1. China has been running continuous current account surpluses for the past 20 years......
.....with the country's foreign exchange reserves peaking at USD 3.8 trillion in December 2013 (approximately 45% of GDP). This means that the Chinese economy is not dependent on external financing to pay for its imports (including raw materials, intermediate and capital goods). A sudden stop cannot occur (meaning: no danger of disruptions in Chinese production, demand and international supply chains). Unless a massive flight of capital from China were to take place.

2. China macroeconomic framework doesn't allow for free movements of capital. The capital account is closed. With a closed capital account there can be no massive flight of capital out of the country. So, a sudden stop cannot occur. Really.

The Chinese government has therefore all the resources needed to avoid a massive financial crisis.
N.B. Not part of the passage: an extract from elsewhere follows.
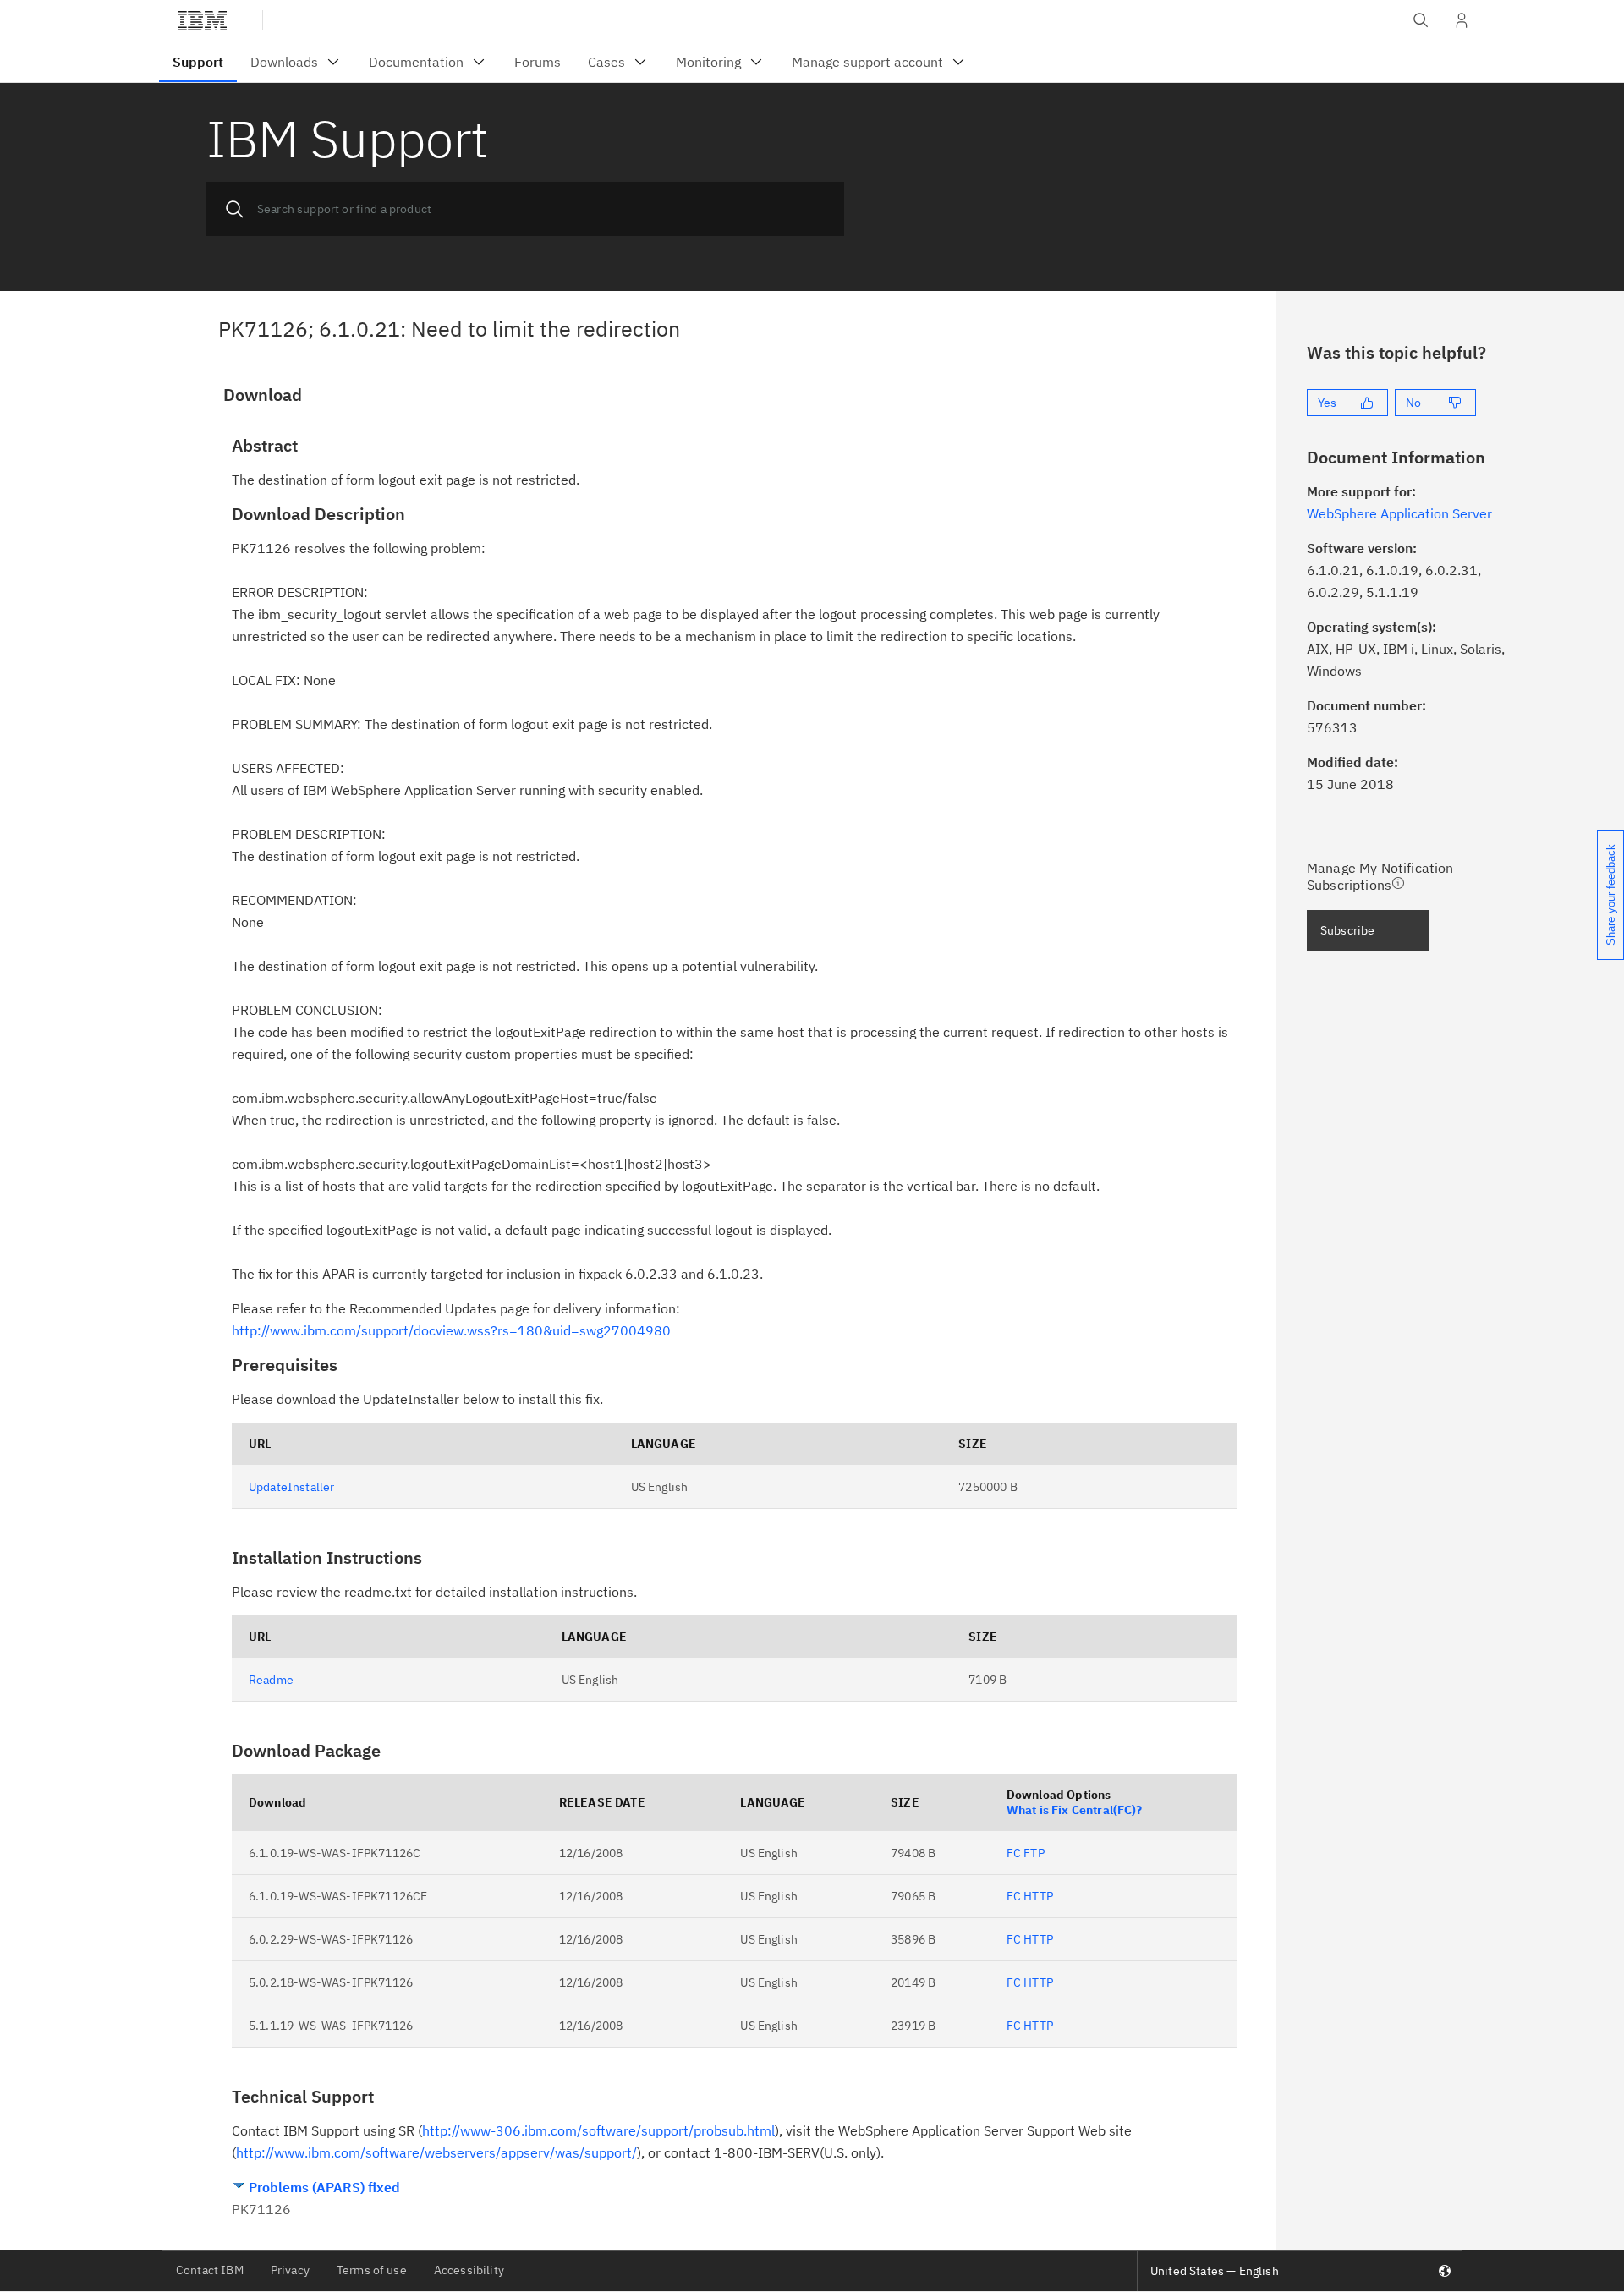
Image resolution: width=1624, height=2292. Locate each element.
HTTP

Or putting it differently: for a devastating financial crisis in China to occur one has to assume that the Chinese government (a) is not aware that one can occur or (b) is aware that it can occur, but not willing to avoid it via a bail-out of the financial system when, and if, push comes to shove.

Neither (a) nor (b) apply. The Chinese authorities are very aware and vigilant of the excesses in the financial system as their recent public statements show. And they will not risk a major financial crisis and the resulting potential social and political tensions. They may not be happy bailing out large parts of their financial system. They may even think that bail-ins and debt-to-equity swaps would be a more effective way to deal with the problem on a longer-term perspective. And they are certainly aware that bailing-out large parts of the financial system is de facto protecting past and  incentivising future misallocation of resources in the economy, which will unavoidably impact negatively the economy's long-term growth potential. But in the end they will have to act in a way consistent with the the communist party's dominant political objectives. And these happen to be economic development and keeping social and political stability at all time. It follows that massive intervention and bail-outs, if needed, will occur.

Why then do many of us in the West tend to think that a financial crisis is likely to occur in China? Human behavioural biases are at work: availability bias / representativeness heuristics, i.e., recent large scale events tend to feature predominantly in our memory and shape our perception of the world. Having gone through the largest financial crisis of our lifetime, we tend to focus on apparently similar imbalances to the ones that led to "our" financial crisis, ignore the differences (e.g. the FED's disregard for the dangers of sub-prime debt vs. the Chinese authorities' focus on the dangers of their credit bubble) and over-extrapolate. The result is that we are likely going to predict 20 out of the next 2 financial crisis.

Am I simplifying too much? I don't think so. And recommend that you keep it simple: if markets were to come down by 15%-20% as a result of a supposed Chinese financial crisis triggered panic, please remember Warren Buffett and "be fearful when others are greedy and greedy when others are fearful".